▶ **Data provided**:

-- BEGIN --

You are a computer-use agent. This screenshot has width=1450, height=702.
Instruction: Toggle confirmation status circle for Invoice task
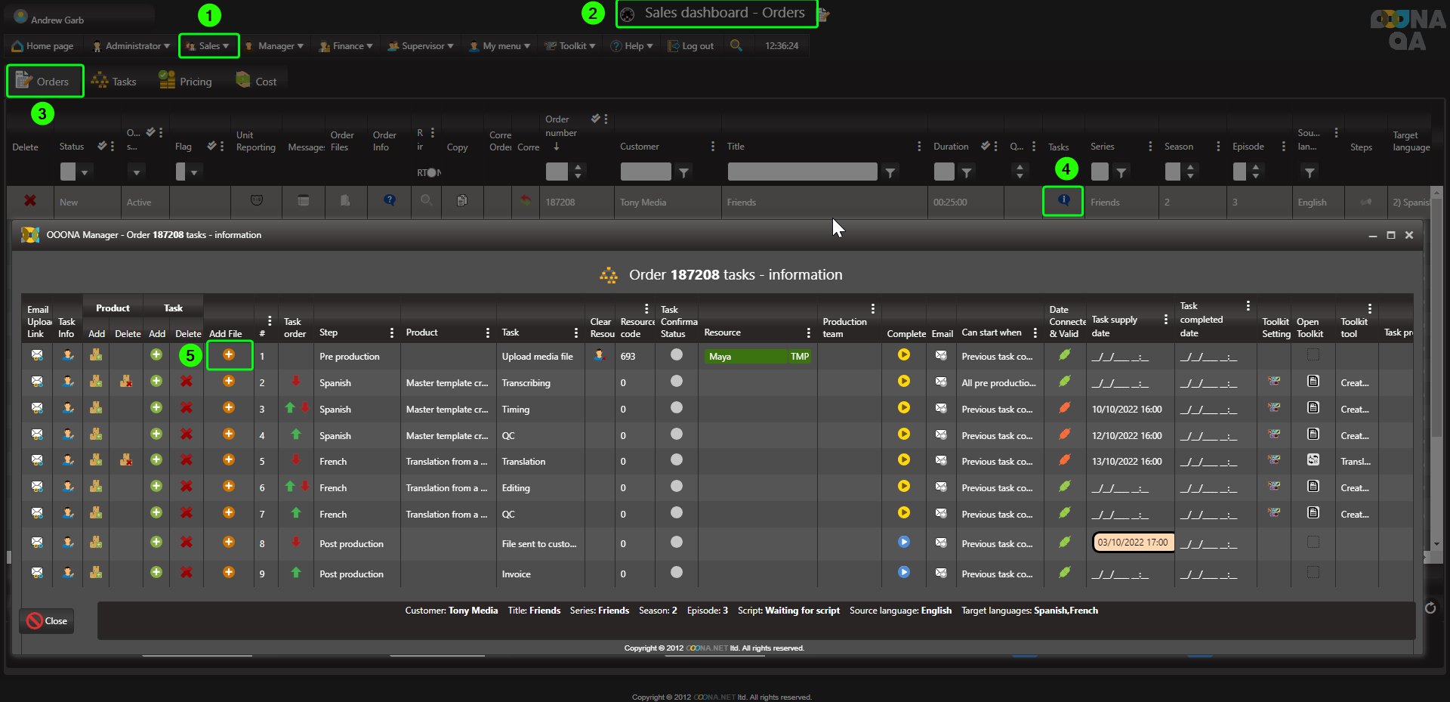point(676,573)
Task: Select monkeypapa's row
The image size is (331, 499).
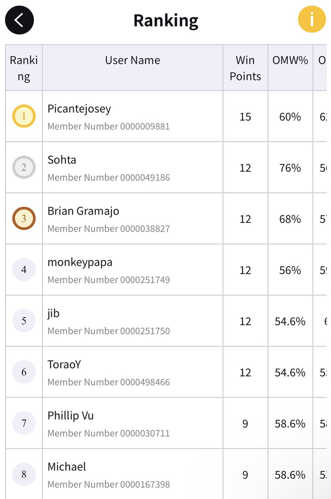Action: tap(166, 270)
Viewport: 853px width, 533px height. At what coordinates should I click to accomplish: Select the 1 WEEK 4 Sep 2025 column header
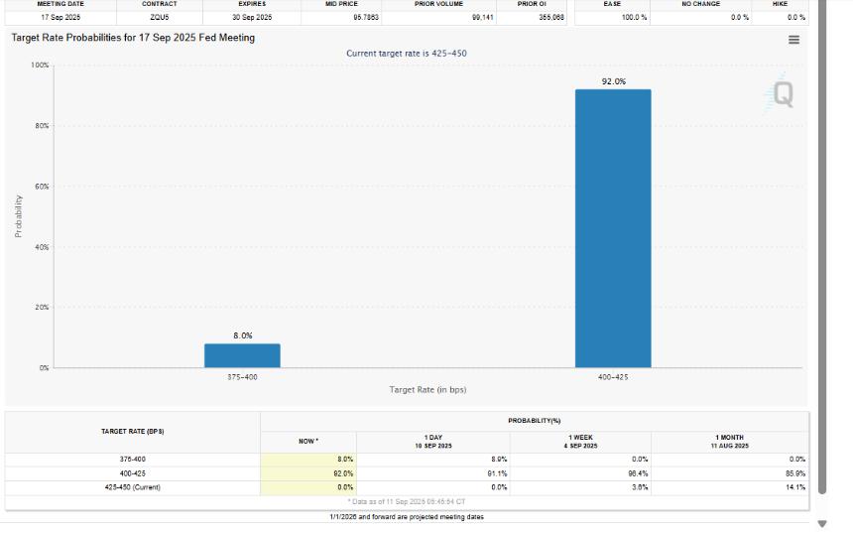pyautogui.click(x=582, y=442)
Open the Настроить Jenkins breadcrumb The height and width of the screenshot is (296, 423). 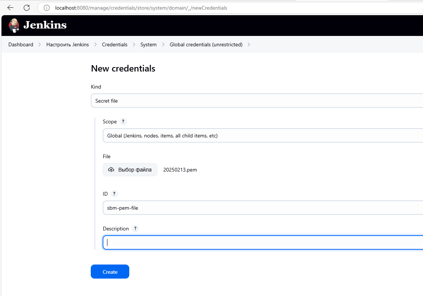[67, 45]
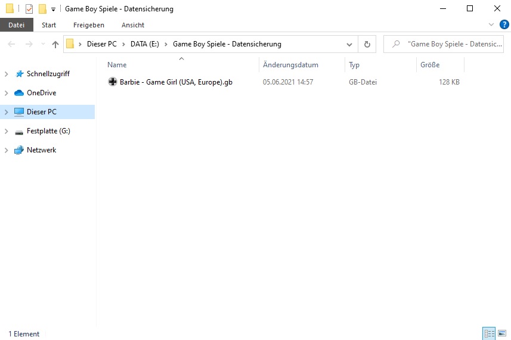Expand the ribbon with chevron arrow
This screenshot has width=511, height=340.
click(491, 24)
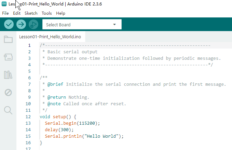Start the debugger with the play-bug icon

[33, 24]
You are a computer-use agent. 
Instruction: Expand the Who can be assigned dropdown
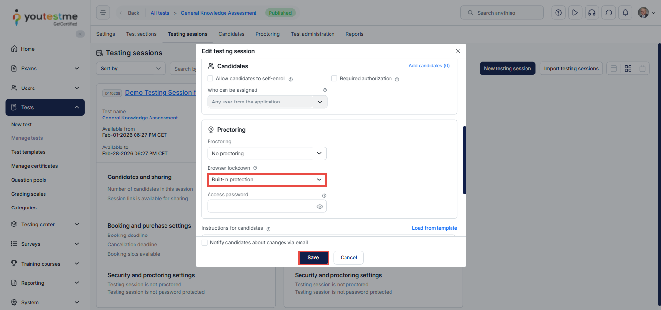point(267,102)
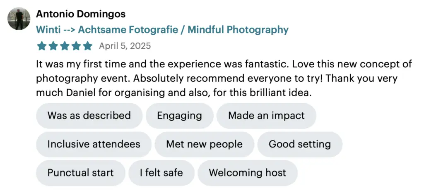This screenshot has height=195, width=424.
Task: Click the "Made an impact" chip
Action: click(266, 116)
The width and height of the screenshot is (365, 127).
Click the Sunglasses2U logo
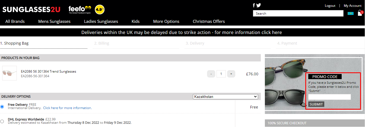[31, 10]
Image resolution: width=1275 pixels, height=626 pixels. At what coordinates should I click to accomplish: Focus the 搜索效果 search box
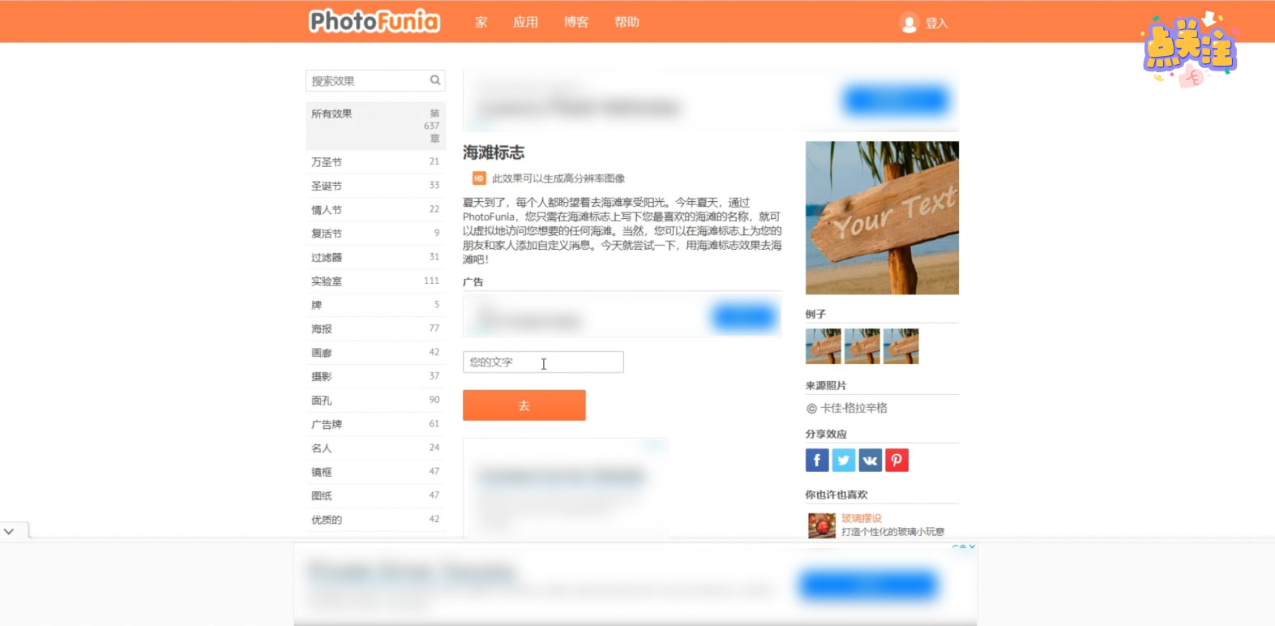(367, 81)
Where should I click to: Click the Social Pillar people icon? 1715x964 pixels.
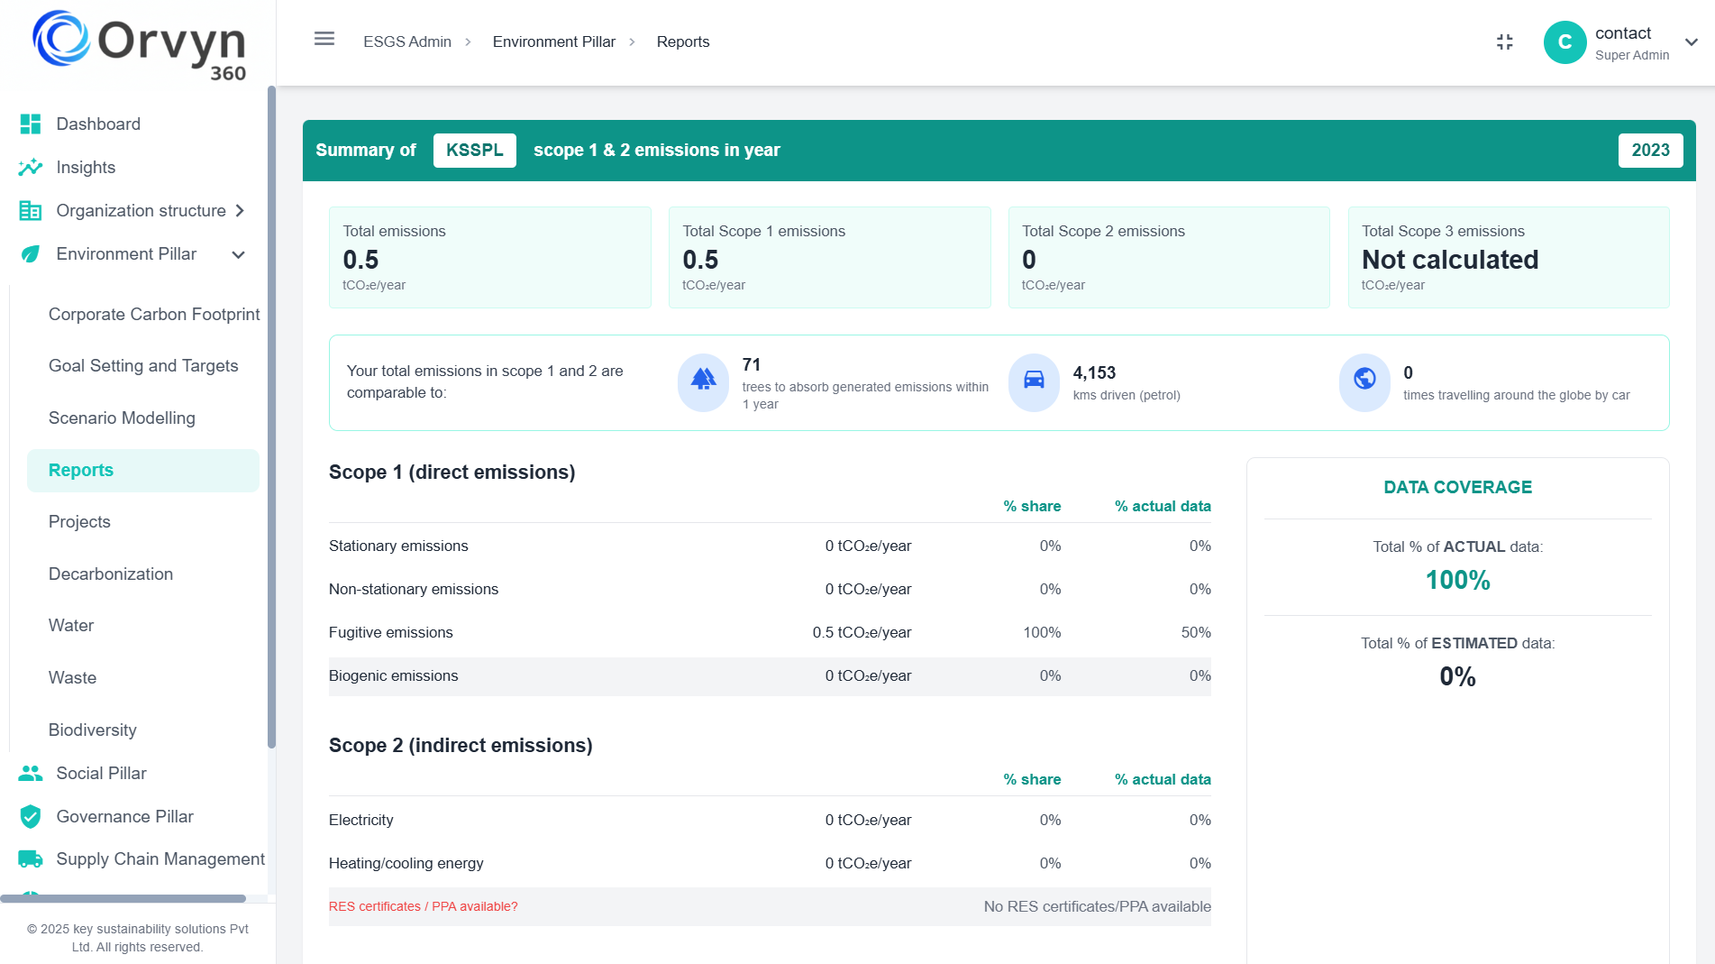pyautogui.click(x=31, y=773)
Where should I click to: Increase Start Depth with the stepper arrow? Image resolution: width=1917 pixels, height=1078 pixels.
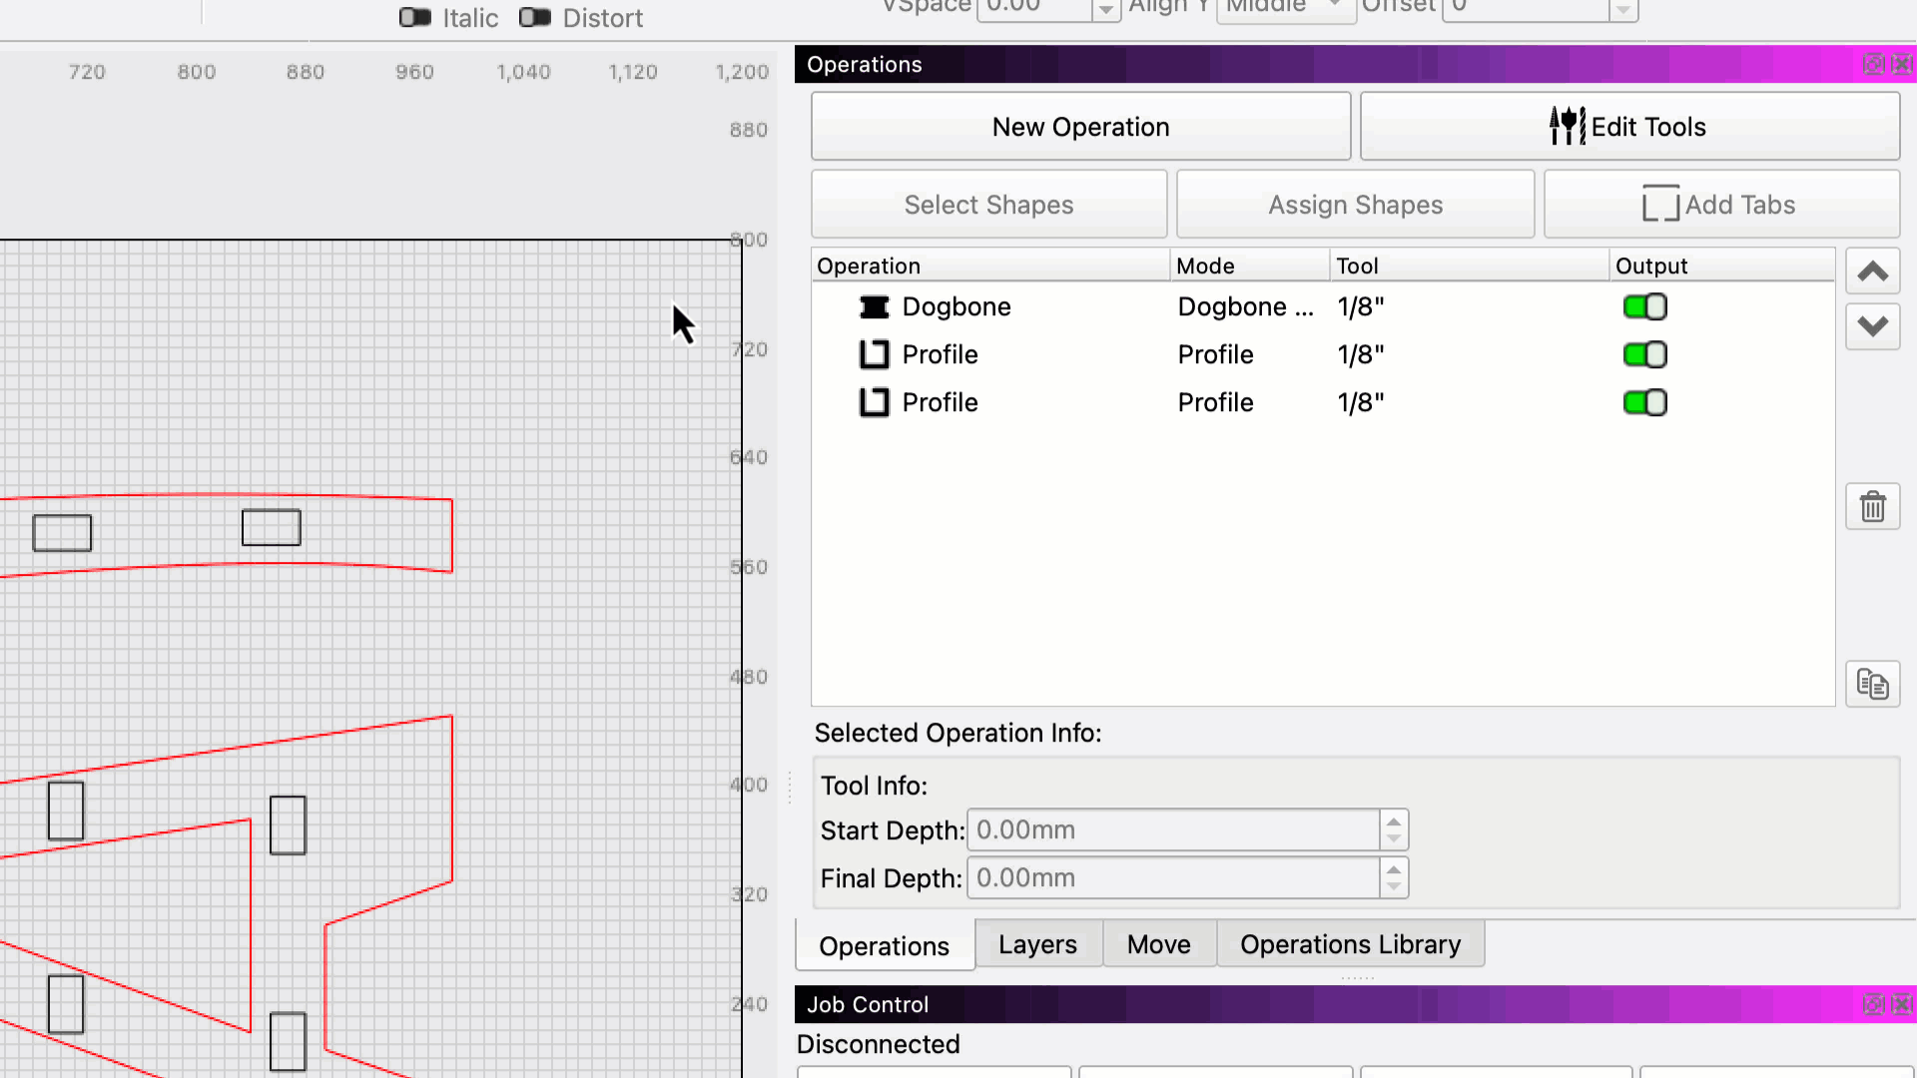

-- END --

▶ **What you have to do**: Reproduce the records verbatim, starting at the line that contains "Image resolution: width=1275" and ending at the line that contains "pyautogui.click(x=31, y=773)", with both of those lines included. Leave the pictures out of the answer.

▶ **Complete output**:
Image resolution: width=1275 pixels, height=626 pixels. At what coordinates should I click to accomplish: Focus the 搜索效果 search box
(367, 81)
Where should I click to: Click the Social Pillar people icon? 1715x964 pixels.
pyautogui.click(x=31, y=773)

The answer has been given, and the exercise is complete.